** PROMPT **
Reproduce the following GitHub page about finding the first non-repeated character in full, word for word.
--- start of SELECTED EXTRACT ---
GitHub - tbonelaforge/first_nonrepeated_character: Analyzing two different algorithms for solving the same problem

Branches Tags

Name		Name	Last commit message	Last commit date
Latest commit History 2 Commits
hash		hash
list		list
test_data		test_data
threaded		threaded
README		README
first_nonrepeated_char_hash		first_nonrepeated_char_hash
first_nonrepeated_char_hash.c		first_nonrepeated_char_hash.c
first_nonrepeated_char_treap		first_nonrepeated_char_treap
first_nonrepeated_char_treap.c		first_nonrepeated_char_treap.c
makefile		makefile
random_chars		random_chars
random_chars.c		random_chars.c

Repository files navigation

    This project is testing two different methods of solving the same problem. 
The problem was posed to me as an interview question, and can be stated as follows:

    Given a string of characters, find the first non-repeated character in the string.

The two methods I'm testing are the "hash" method, and the "treap" method.

The hash method consists of going through each character in the string, 
and building up a frequency hash which records the number of occurrences of each character
in the string, along with the first index at which the character was encountered.
Then, after the hash is constructed, the keys of the hash are listed out, 
giving a list of all the unique characters encountered in the string.  
Finally, go through each character in the list of keys, and find the minimum.
In this case, a character is defined to be "less than" another character if it
occurs less frequently.  If two different characters occur the same number of times,
the one with the smallest index is the minimum.

The treap method is conceptually more complicated. 
It involves a data structure called a treap, which is an amalgam of a binary search tree,
and a priority heap.  The unique characters, along with their number of occurrences, are inserted into the treap using binary search.
If a character already exists, then it's number of occurrences is incremented in place.
Then, a series of order-preserving rotations are performed which bring the tree back to a priority heap.
Here the priority ordering is defined by the same "less than" definition which was used above,
so that by the time the last character is inserted, the least frequently occurring character, 
with the smallest index, is at the top of the treap.

What is surprising about this experiment, at least to me, was the fact that the treap method was slower.
Both methods are linear in the number of characters in the string, as long as the size of the alphabet is constant.
More precisely, the time complexity is O( n * lg(M) ), where M is the number of characters in the alphabet.
However, the tree rotations involved in the treap method made the constant of proportionality about twice as large as the hash method!

The following is a plot of the average amount of time ( in seconds ) vs. the number of characters in the string ( The steeper line is the treap method. ).
--- end of SELECTED EXTRACT ---
--- start of INFORMATION SUPPLIED ---
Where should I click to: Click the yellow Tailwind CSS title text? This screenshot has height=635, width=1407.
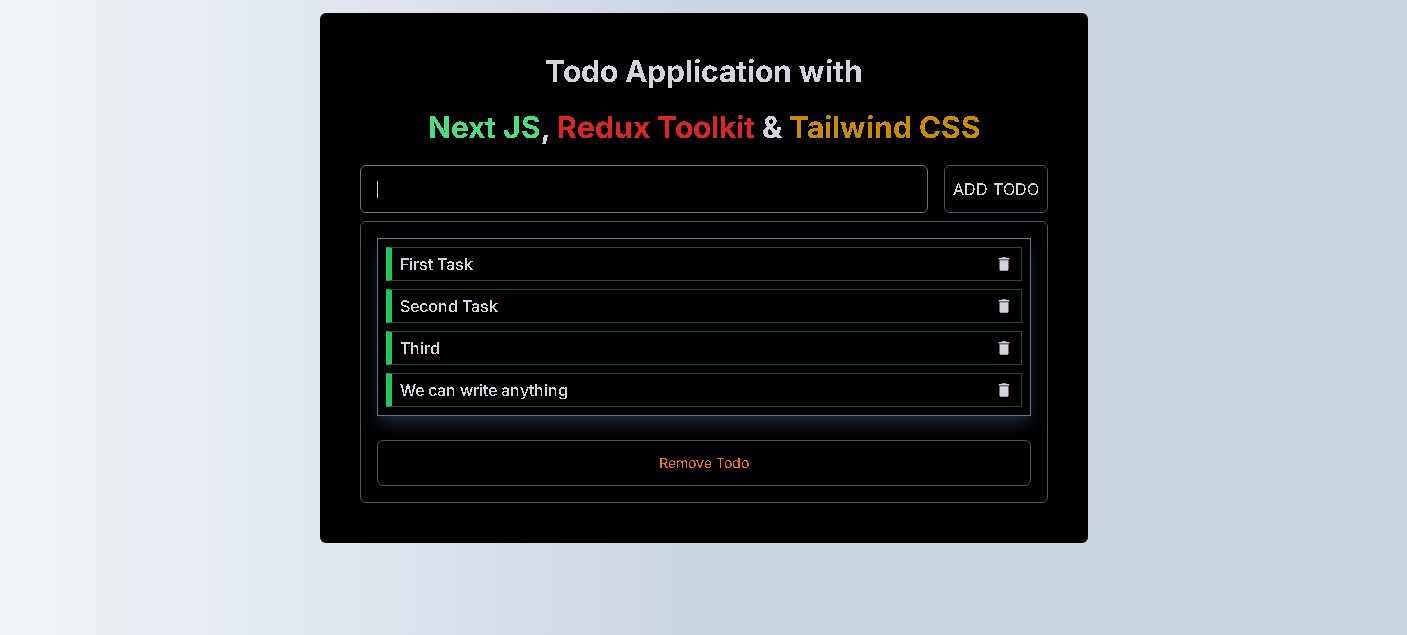(x=884, y=128)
--- end of INFORMATION SUPPLIED ---
** EXERCISE OUTPUT **
GitHub - tbonelaforge/first_nonrepeated_character: Analyzing two different algorithms for solving the same problem

Branches Tags

Name		Name	Last commit message	Last commit date
Latest commit History 2 Commits
hash		hash
list		list
test_data		test_data
threaded		threaded
README		README
first_nonrepeated_char_hash		first_nonrepeated_char_hash
first_nonrepeated_char_hash.c		first_nonrepeated_char_hash.c
first_nonrepeated_char_treap		first_nonrepeated_char_treap
first_nonrepeated_char_treap.c		first_nonrepeated_char_treap.c
makefile		makefile
random_chars		random_chars
random_chars.c		random_chars.c

Repository files navigation

    This project is testing two different methods of solving the same problem. 
The problem was posed to me as an interview question, and can be stated as follows:

    Given a string of characters, find the first non-repeated character in the string.

The two methods I'm testing are the "hash" method, and the "treap" method.

The hash method consists of going through each character in the string, 
and building up a frequency hash which records the number of occurrences of each character
in the string, along with the first index at which the character was encountered.
Then, after the hash is constructed, the keys of the hash are listed out, 
giving a list of all the unique characters encountered in the string.  
Finally, go through each character in the list of keys, and find the minimum.
In this case, a character is defined to be "less than" another character if it
occurs less frequently.  If two different characters occur the same number of times,
the one with the smallest index is the minimum.

The treap method is conceptually more complicated. 
It involves a data structure called a treap, which is an amalgam of a binary search tree,
and a priority heap.  The unique characters, along with their number of occurrences, are inserted into the treap using binary search.
If a character already exists, then it's number of occurrences is incremented in place.
Then, a series of order-preserving rotations are performed which bring the tree back to a priority heap.
Here the priority ordering is defined by the same "less than" definition which was used above,
so that by the time the last character is inserted, the least frequently occurring character, 
with the smallest index, is at the top of the treap.

What is surprising about this experiment, at least to me, was the fact that the treap method was slower.
Both methods are linear in the number of characters in the string, as long as the size of the alphabet is constant.
More precisely, the time complexity is O( n * lg(M) ), where M is the number of characters in the alphabet.
However, the tree rotations involved in the treap method made the constant of proportionality about twice as large as the hash method!

The following is a plot of the average amount of time ( in seconds ) vs. the number of characters in the string ( The steeper line is the treap method. ).